[Stored data]
********

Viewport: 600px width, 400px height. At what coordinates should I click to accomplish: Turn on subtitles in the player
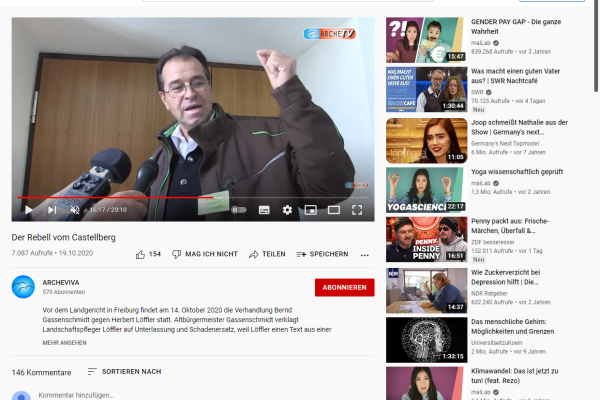click(x=264, y=210)
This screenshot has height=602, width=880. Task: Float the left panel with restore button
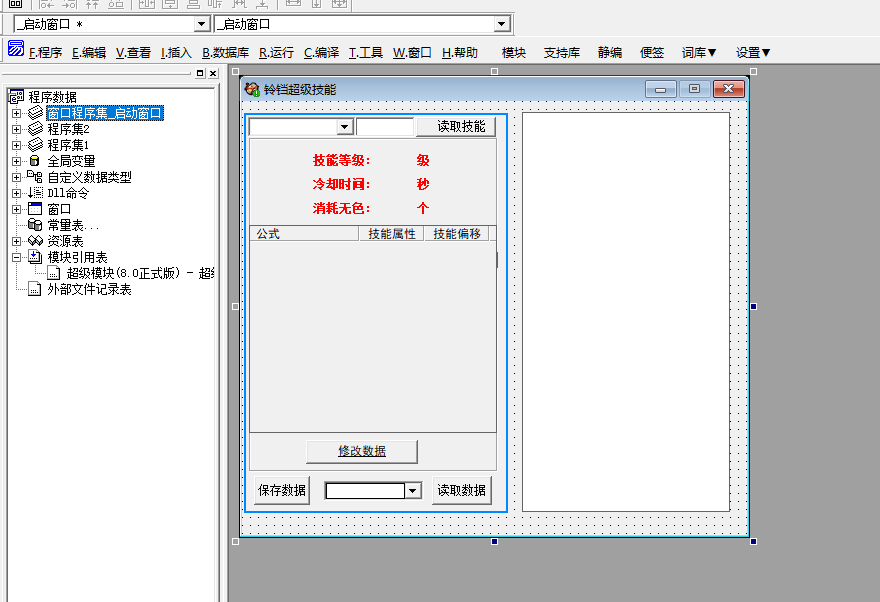tap(200, 74)
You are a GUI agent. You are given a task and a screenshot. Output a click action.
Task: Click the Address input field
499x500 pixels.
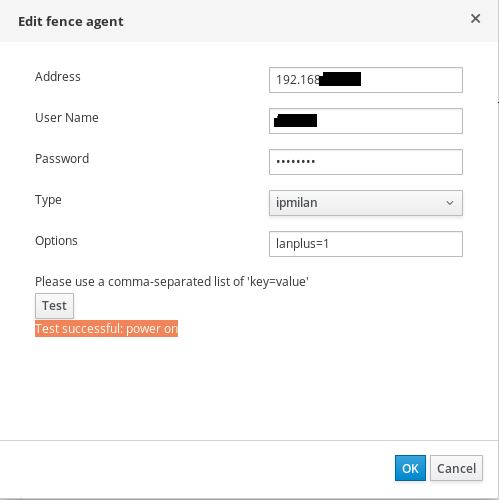click(366, 80)
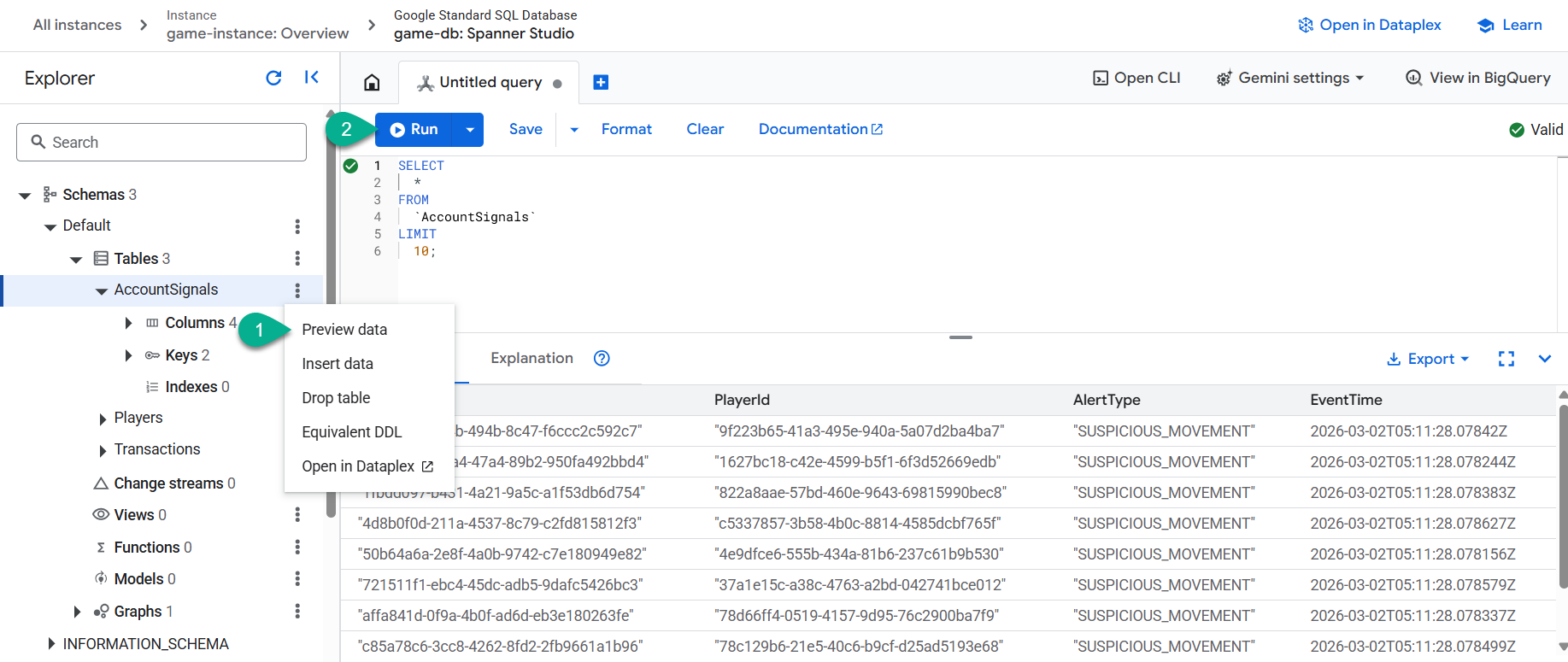Run the current query

click(x=414, y=130)

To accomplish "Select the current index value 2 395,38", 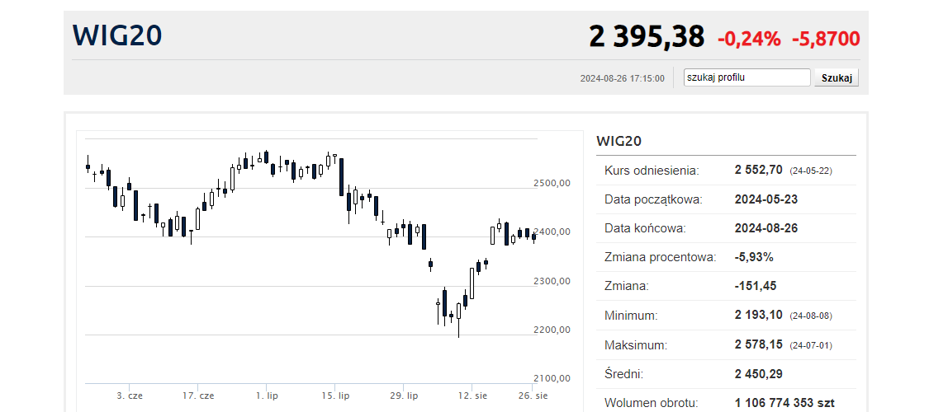I will point(646,37).
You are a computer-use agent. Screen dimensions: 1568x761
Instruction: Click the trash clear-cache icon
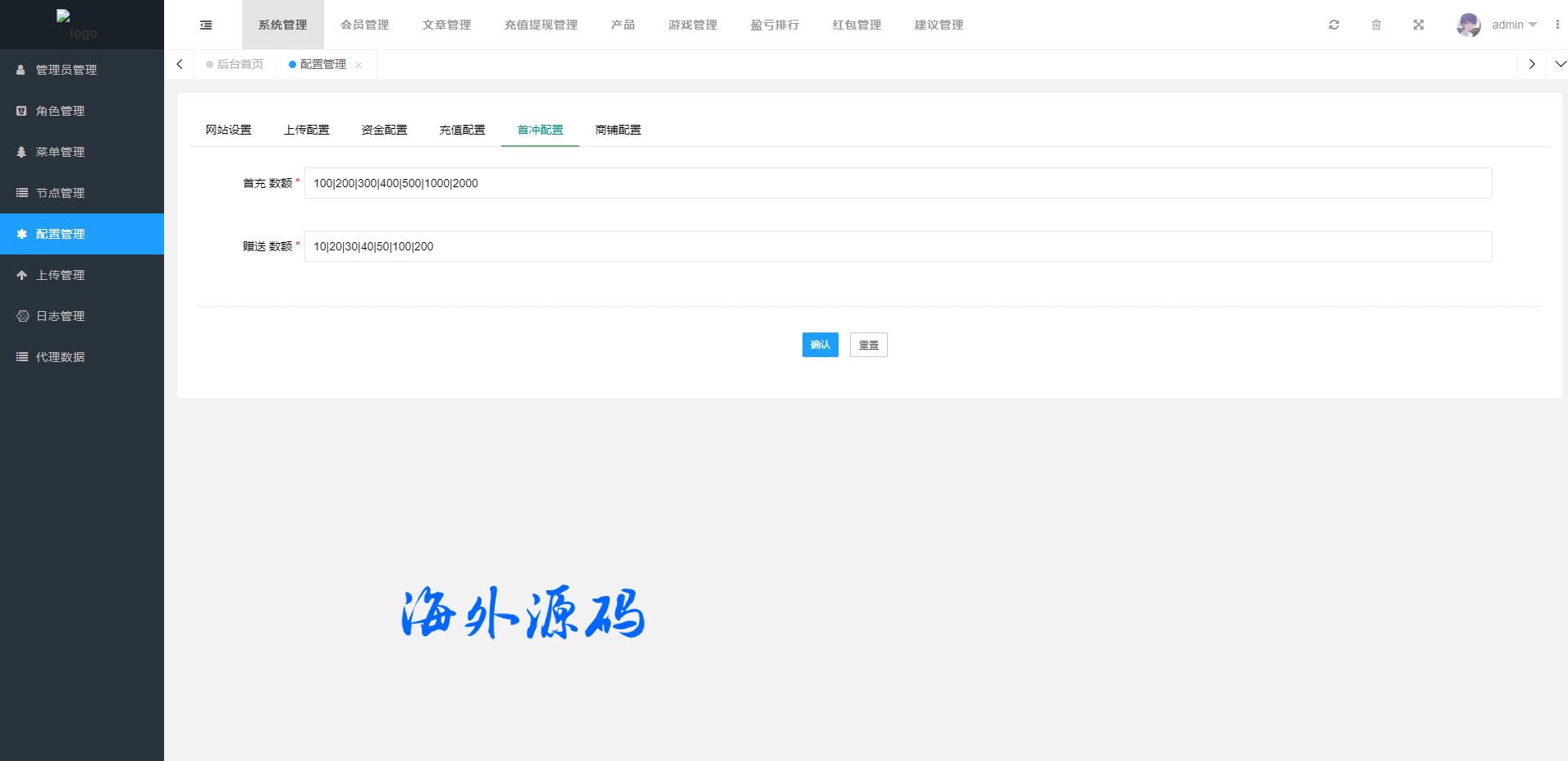[x=1376, y=25]
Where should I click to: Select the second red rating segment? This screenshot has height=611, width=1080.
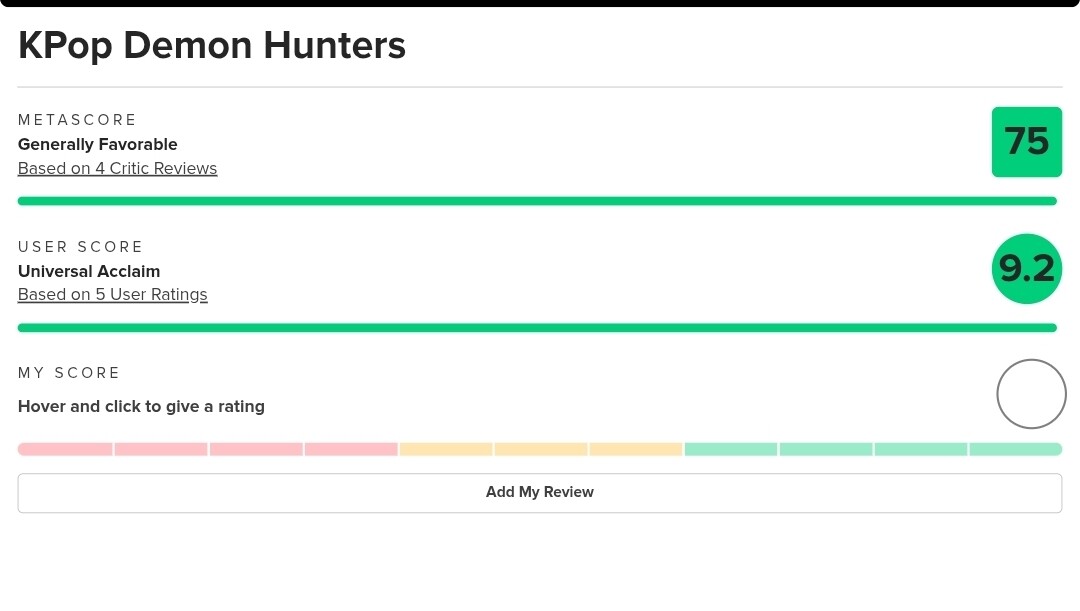[161, 449]
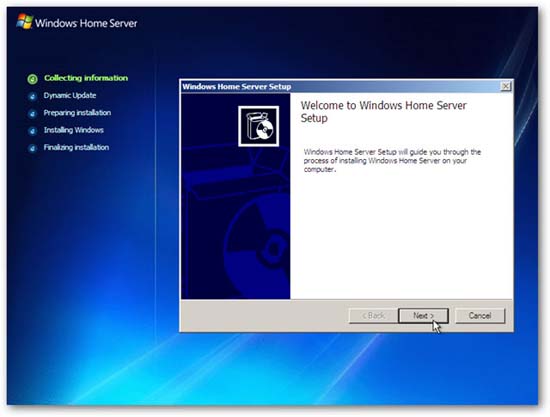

********

**What to produce:**
Return each line of the entries that holds the string "agent".

**Reply to the exercise:**
You are a GUI agent. You are given a task and a screenshot. Output a click action.
You are a computer-use agent. Screen dimensions: 1568x761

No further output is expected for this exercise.